### Extracted information
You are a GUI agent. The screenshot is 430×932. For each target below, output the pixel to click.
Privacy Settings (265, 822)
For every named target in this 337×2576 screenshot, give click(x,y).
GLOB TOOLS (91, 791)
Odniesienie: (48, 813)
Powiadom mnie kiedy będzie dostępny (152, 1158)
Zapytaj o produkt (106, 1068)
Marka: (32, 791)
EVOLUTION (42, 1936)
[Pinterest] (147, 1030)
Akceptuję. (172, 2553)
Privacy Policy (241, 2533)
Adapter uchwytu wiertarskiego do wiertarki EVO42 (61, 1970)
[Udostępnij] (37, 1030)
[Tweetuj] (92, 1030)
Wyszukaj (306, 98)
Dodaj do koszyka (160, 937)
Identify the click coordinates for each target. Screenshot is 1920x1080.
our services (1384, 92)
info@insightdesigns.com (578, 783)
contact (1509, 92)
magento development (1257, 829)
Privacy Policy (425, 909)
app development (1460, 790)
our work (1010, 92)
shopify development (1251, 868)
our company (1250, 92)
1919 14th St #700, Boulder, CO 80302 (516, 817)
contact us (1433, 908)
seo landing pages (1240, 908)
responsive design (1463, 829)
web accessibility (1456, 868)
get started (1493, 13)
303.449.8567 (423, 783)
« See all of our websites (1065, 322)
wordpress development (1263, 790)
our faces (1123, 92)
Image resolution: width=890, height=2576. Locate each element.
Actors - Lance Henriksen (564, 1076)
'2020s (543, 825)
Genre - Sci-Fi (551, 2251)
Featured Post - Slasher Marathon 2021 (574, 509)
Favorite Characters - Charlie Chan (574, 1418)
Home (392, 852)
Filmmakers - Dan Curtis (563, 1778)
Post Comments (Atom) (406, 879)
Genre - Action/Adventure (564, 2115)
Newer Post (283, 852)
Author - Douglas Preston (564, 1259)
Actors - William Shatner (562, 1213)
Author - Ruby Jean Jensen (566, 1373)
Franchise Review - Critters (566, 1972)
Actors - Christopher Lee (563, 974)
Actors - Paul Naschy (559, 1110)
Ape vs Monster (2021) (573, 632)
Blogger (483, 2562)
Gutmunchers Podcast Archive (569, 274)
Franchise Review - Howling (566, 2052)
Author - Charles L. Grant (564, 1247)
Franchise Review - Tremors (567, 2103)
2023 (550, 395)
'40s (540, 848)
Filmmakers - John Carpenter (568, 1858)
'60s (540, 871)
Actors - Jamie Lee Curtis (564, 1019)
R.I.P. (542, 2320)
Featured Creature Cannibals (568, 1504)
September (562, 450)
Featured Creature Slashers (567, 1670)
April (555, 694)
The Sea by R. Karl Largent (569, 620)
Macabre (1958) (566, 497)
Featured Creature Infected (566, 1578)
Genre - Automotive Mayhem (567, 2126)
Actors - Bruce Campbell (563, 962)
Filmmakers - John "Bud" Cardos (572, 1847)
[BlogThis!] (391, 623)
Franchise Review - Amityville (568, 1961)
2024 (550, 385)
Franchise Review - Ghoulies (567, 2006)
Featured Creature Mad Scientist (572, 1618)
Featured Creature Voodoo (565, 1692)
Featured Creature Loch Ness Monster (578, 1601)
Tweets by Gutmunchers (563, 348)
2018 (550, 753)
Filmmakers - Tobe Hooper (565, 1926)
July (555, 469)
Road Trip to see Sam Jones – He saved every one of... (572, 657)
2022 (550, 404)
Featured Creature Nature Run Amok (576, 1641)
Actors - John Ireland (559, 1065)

### Exercise
I would like you to report every line in the listing above that contains "Franchise".

### Task result
Franchise Review - Critters (566, 1972)
Franchise Review - Howling (566, 2052)
Franchise Review - Tremors (567, 2103)
Franchise Review - Amityville (568, 1961)
Franchise Review - Ghoulies (567, 2006)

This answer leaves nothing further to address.